_STATED GOAL_: Reproduce the rows from the line containing "Screen dimensions: 546x424" through the line containing "coord(218,58)", both included, and nothing else.

_GIVEN INFORMATION_:
--- start ---
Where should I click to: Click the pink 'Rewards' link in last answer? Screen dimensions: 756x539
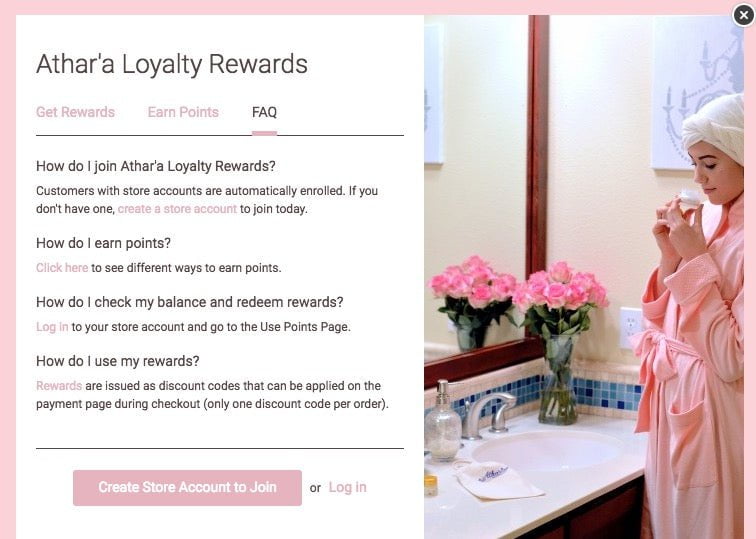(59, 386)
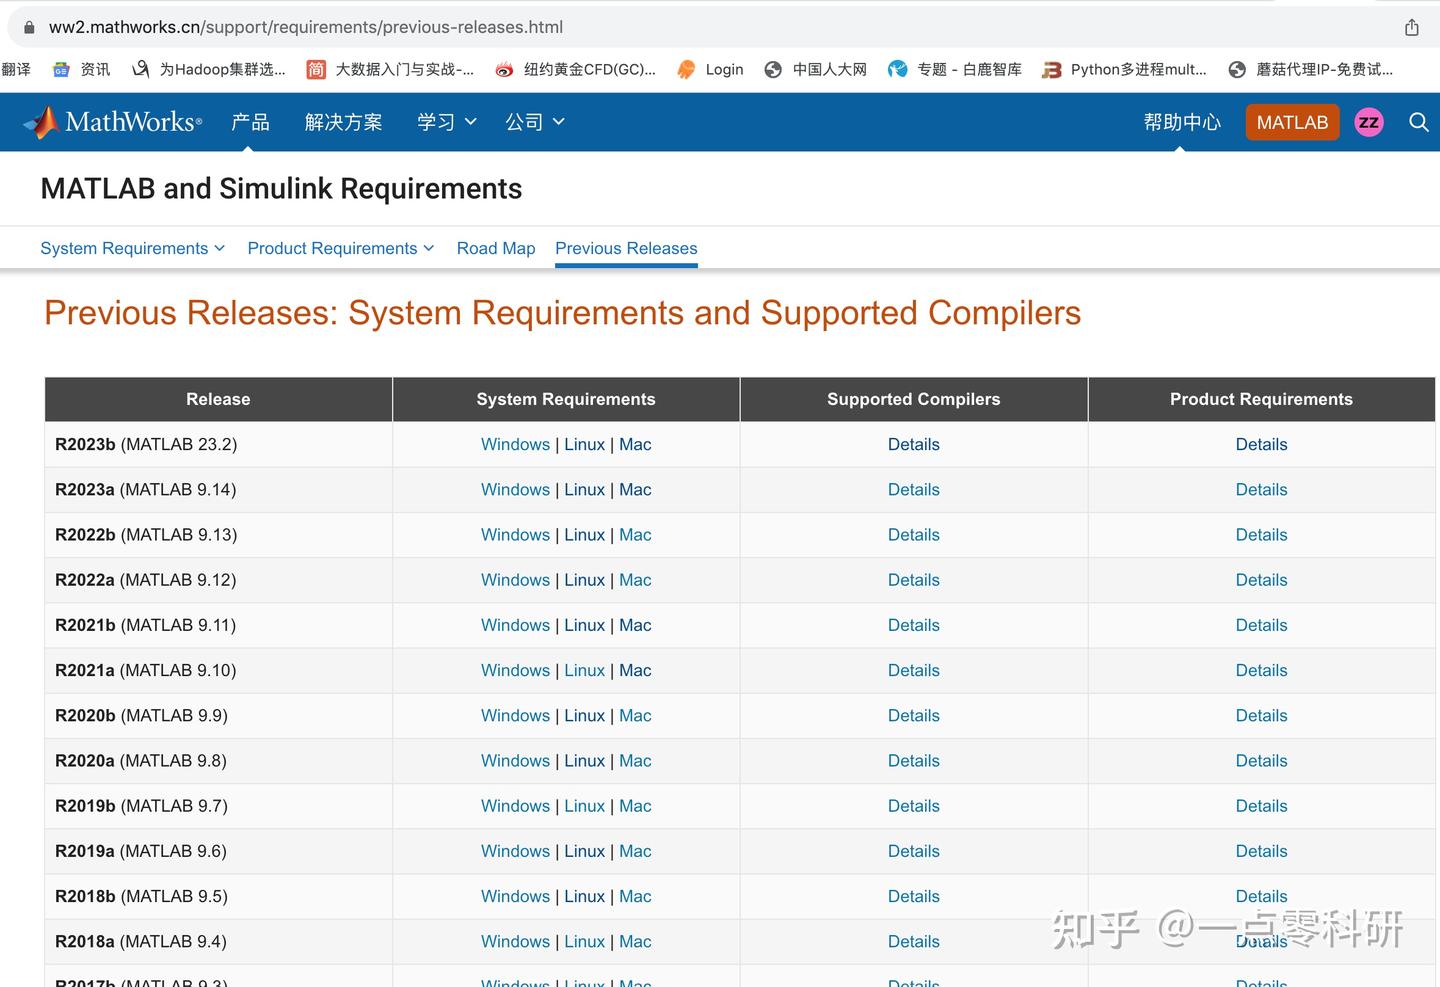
--- end ---
--- start ---
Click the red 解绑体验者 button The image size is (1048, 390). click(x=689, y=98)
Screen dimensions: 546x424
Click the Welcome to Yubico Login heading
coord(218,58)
--- end ---
--- start ---
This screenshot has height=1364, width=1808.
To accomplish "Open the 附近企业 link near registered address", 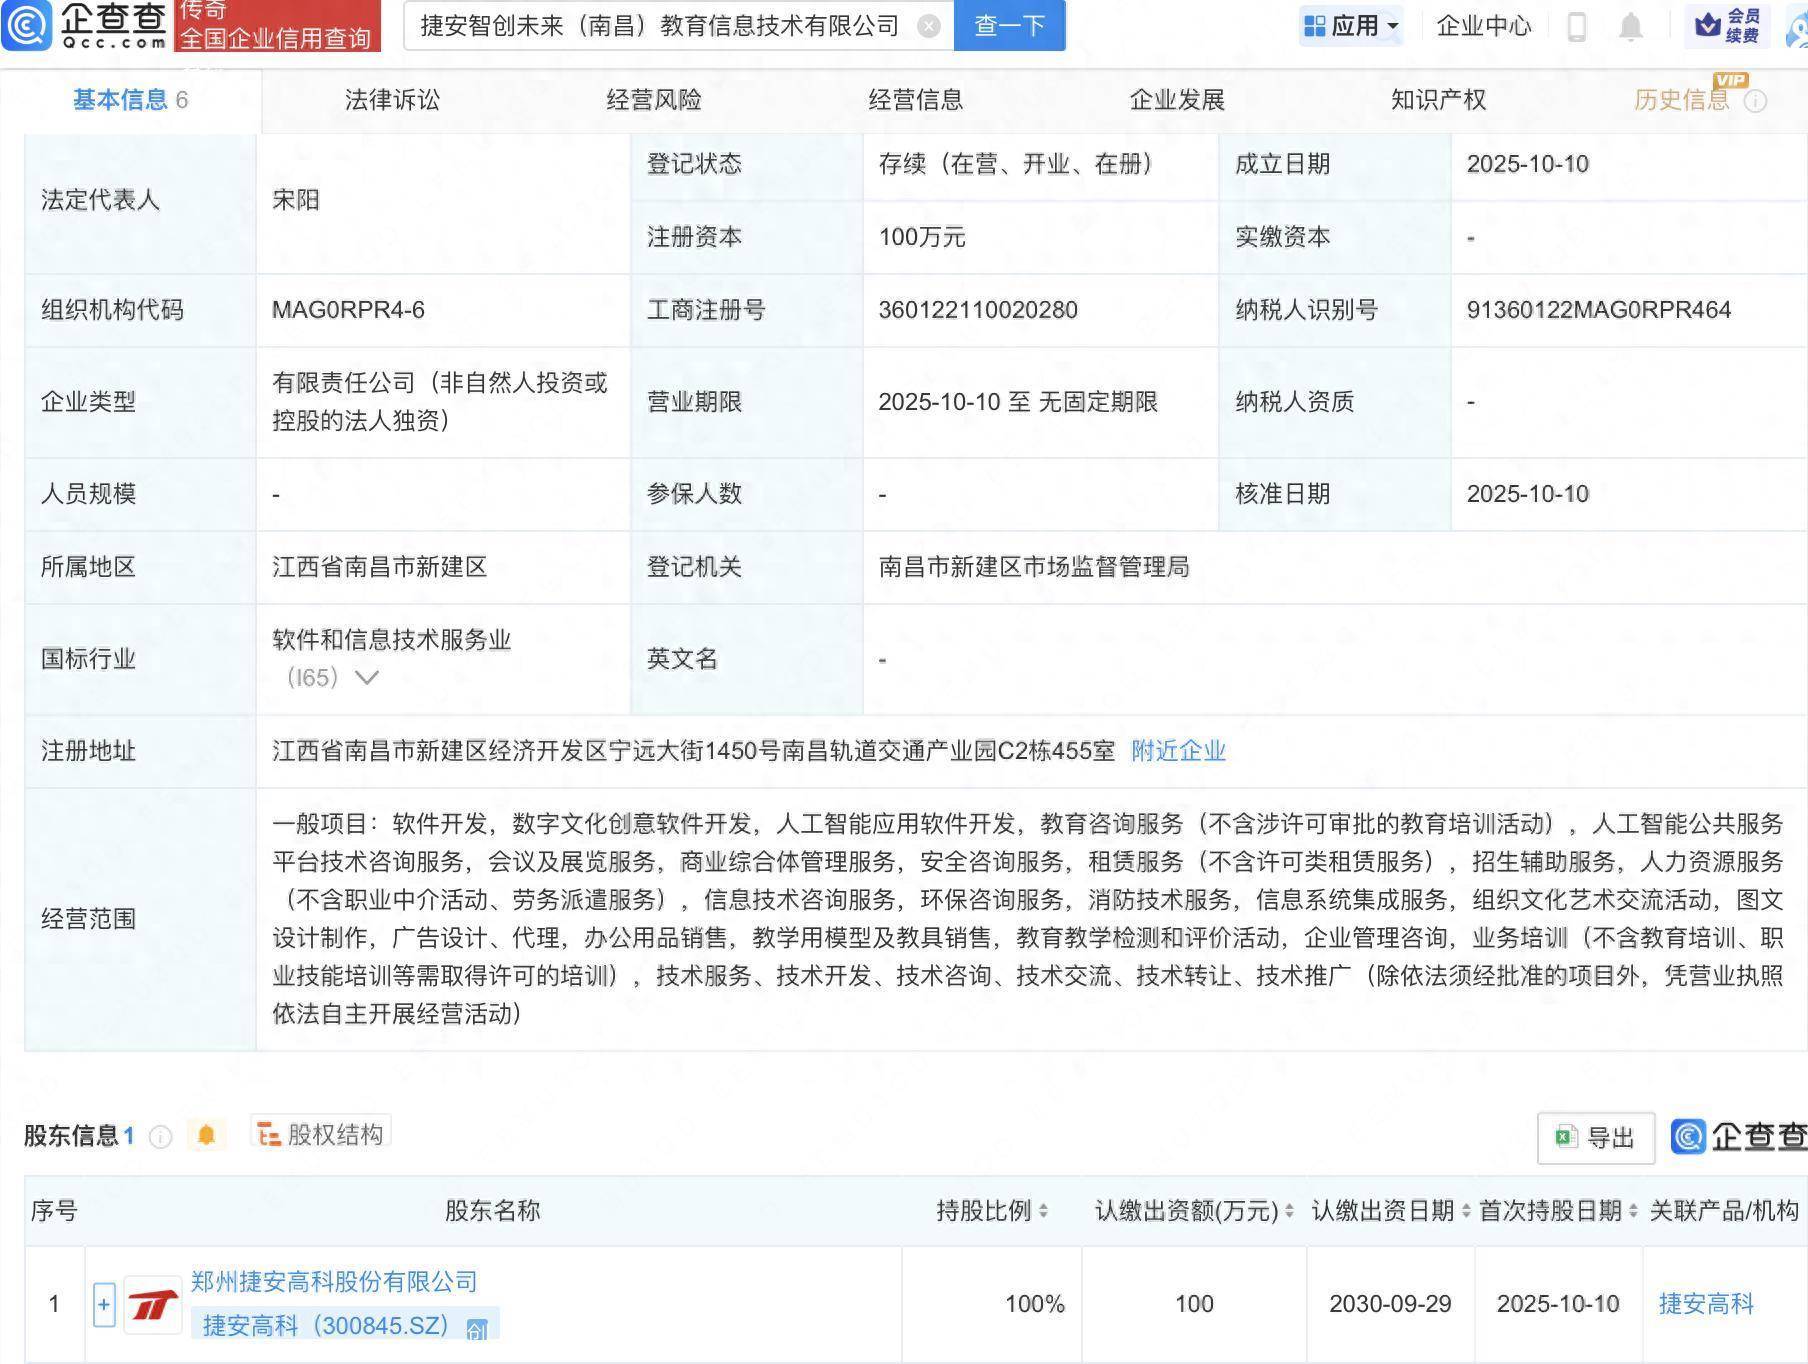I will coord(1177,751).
--- end ---
_OUTPUT OF THE EXERCISE_:
Screen dimensions: 546x424
Click the Welcome to Yubico Login heading
coord(218,58)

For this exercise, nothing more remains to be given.